Some excerpts from Rick Lyman’s NYT obit:
Ms. Richards was the most recent and one of the most effective in a long-line of Lone Star State progressives who vied for control of Texas in the days when it was largely a one-party Democratic enclave, a champion of civil rights, gay rights and feminism. Her defeat by the future president was one of the chief markers of the end of generations of Democratic dominance in Texas.
[…]
“Poor George, he can’t help it,” Ms. Richards said at the Democratic convention in 1988, speaking about the current president’s father, former President George Bush. “He was born with a silver foot in his mouth.” Her acidic, plain-spoken keynote address was one of the year’s political highlights and catapulted the one-term Texas governor into a national figure. “We’re gonna tell how the cow ate the cabbage,” she said, bringing the great tradition of vernacular Southern oratory to the national political stage in a way that transformed the mother of four into an revered icon of feminist activism.
[…]
In 1976, Ms. Richards defeated a three-term incumbent to become a commissioner in Travis County, which includes Austin, and held that job for four years, though she later said her political commitment put a strain on her marriage, which ended in divorce.
She also began to drink heavily, eventually going into rehabilitation, a move that she later credited with salvaging her life and her political career. “I have seen the very bottom of life,” she said. “I was so afraid I wouldn’t be funny anymore. I just knew that I would lose my zaniness and my sense of humor. But I didn’t.

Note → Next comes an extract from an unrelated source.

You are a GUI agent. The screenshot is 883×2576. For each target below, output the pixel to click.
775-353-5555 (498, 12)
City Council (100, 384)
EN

Recovery turned out to be a wonderful thing.”
In 1982, she ran for state treasurer, received the most votes of any statewide candidate, became the first woman elected to statewide office in Texas in 50 years and was re-elected in 1986.
In 1990, when the incumbent governor, William P. Clements Jr., decided not to run for re-election, she ran against a former Democratic governor, Mark White, and won the primary, then later fought a particularly brutal campaign against Republican candidate Clayton Williams, a wealthy rancher, and won.
Among her achievements were institutional changes in the state penal system, invigorating the state’s economy and instituting the first Texas lottery, going so far as to buy the first lotto ticket herself on May 29, 1992.
[…]
Two years later, she underestimated her young Republican challenger from West Texas, going so far as to refer to George W. Bush as “some jerk,” a commend that drew considerable criticism. Later, she acknowledged that the younger candidate has been much more effective at “staying on message” and made none of the mistakes that her campaign strategists had expected. She was beaten, 53 percent to 46 percent.
Didn’t she also come up with the line that Georgie was born on third base but thought he hit a triple?
She said it, although I don’t know if she “came up with” it. Most politicians have speechwriters, especially when they’re giving keynote addresses.
I had long since left Texas by the time she was in office and know little about her tenure as governor, let alone state treasurer. One hopes that insulting an honorable man’s circumstances of birth on multiple occasions was not her finest hour.
It appears that is the way she’ll be remembered though.
Much like fellow Texan Lloyd Bensen, who seems to be remembered by most people only through his “you’re no Jack Kennedy” line during the ’88 VP debate.